Each entry below has to be written out again exactly.

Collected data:
•••••

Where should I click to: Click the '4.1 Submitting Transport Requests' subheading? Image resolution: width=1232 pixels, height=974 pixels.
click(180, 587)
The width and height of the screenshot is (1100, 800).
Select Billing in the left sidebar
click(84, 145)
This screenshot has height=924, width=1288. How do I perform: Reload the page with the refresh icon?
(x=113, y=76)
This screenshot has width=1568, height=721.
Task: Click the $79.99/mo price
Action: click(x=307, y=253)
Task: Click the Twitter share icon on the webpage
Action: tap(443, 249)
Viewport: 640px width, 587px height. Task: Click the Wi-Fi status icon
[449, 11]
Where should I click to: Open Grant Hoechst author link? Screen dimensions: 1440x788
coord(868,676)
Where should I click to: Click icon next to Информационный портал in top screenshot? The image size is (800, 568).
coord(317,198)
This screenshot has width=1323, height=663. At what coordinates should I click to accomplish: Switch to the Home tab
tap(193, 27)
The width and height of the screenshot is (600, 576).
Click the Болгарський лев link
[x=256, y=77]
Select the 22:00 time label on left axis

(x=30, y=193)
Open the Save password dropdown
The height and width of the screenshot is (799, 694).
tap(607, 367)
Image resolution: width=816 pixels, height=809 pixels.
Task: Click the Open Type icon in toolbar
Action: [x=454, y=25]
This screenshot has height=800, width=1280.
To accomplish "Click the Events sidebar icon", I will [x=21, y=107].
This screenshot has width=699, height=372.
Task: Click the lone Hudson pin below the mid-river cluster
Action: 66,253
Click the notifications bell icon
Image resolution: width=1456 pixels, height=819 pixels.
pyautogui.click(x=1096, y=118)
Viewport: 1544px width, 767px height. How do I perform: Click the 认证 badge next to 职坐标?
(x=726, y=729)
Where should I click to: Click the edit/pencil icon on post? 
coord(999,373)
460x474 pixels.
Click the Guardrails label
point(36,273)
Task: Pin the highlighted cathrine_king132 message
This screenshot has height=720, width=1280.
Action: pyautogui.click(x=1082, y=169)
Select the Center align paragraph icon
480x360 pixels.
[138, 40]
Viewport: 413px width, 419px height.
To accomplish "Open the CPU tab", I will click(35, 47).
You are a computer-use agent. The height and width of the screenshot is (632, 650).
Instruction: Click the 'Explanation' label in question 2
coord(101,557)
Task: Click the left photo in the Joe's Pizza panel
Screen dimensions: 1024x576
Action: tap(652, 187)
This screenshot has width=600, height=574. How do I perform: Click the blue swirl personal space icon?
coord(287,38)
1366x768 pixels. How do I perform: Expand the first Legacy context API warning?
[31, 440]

•••••

• [Written response]:
Where should I click to: Click the '4.1 Submitting Transport Requests' subheading? Image resolution: width=1232 pixels, height=974 pixels.
click(180, 587)
The width and height of the screenshot is (1100, 800).
Select Billing in the left sidebar
click(84, 145)
This screenshot has height=924, width=1288. How do I perform: Reload the page with the refresh icon?
(x=113, y=76)
This screenshot has width=1568, height=721.
Task: Click the $79.99/mo price
Action: click(x=307, y=253)
Task: Click the Twitter share icon on the webpage
Action: tap(443, 249)
Viewport: 640px width, 587px height. Task: Click the Wi-Fi status icon
[449, 11]
Where should I click to: Open Grant Hoechst author link? Screen dimensions: 1440x788
coord(868,676)
Where should I click to: Click icon next to Информационный портал in top screenshot? The image size is (800, 568).
coord(317,198)
This screenshot has width=1323, height=663. At what coordinates should I click to accomplish: Switch to the Home tab
tap(193, 27)
The width and height of the screenshot is (600, 576).
Click the Болгарський лев link
[x=256, y=77]
Select the 22:00 time label on left axis

(x=30, y=193)
Open the Save password dropdown
The height and width of the screenshot is (799, 694).
tap(607, 367)
Image resolution: width=816 pixels, height=809 pixels.
Task: Click the Open Type icon in toolbar
Action: [x=454, y=25]
This screenshot has height=800, width=1280.
To accomplish "Click the Events sidebar icon", I will [x=21, y=107].
This screenshot has width=699, height=372.
Task: Click the lone Hudson pin below the mid-river cluster
Action: 66,253
Click the notifications bell icon
Image resolution: width=1456 pixels, height=819 pixels.
pyautogui.click(x=1096, y=118)
Viewport: 1544px width, 767px height. How do I perform: Click the 认证 badge next to 职坐标?
(x=726, y=729)
Where should I click to: Click the edit/pencil icon on post? 
coord(999,373)
460x474 pixels.
Click the Guardrails label
point(36,273)
Task: Pin the highlighted cathrine_king132 message
This screenshot has height=720, width=1280.
Action: pyautogui.click(x=1082, y=169)
Select the Center align paragraph icon
480x360 pixels.
[138, 40]
Viewport: 413px width, 419px height.
To accomplish "Open the CPU tab", I will click(35, 47).
You are a computer-use agent. The height and width of the screenshot is (632, 650).
Instruction: Click the 'Explanation' label in question 2
coord(101,557)
Task: Click the left photo in the Joe's Pizza panel
Screen dimensions: 1024x576
Action: tap(652, 187)
This screenshot has width=600, height=574. How do I perform: Click the blue swirl personal space icon?
coord(287,38)
1366x768 pixels. How do I perform: Expand the first Legacy context API warning?
[31, 440]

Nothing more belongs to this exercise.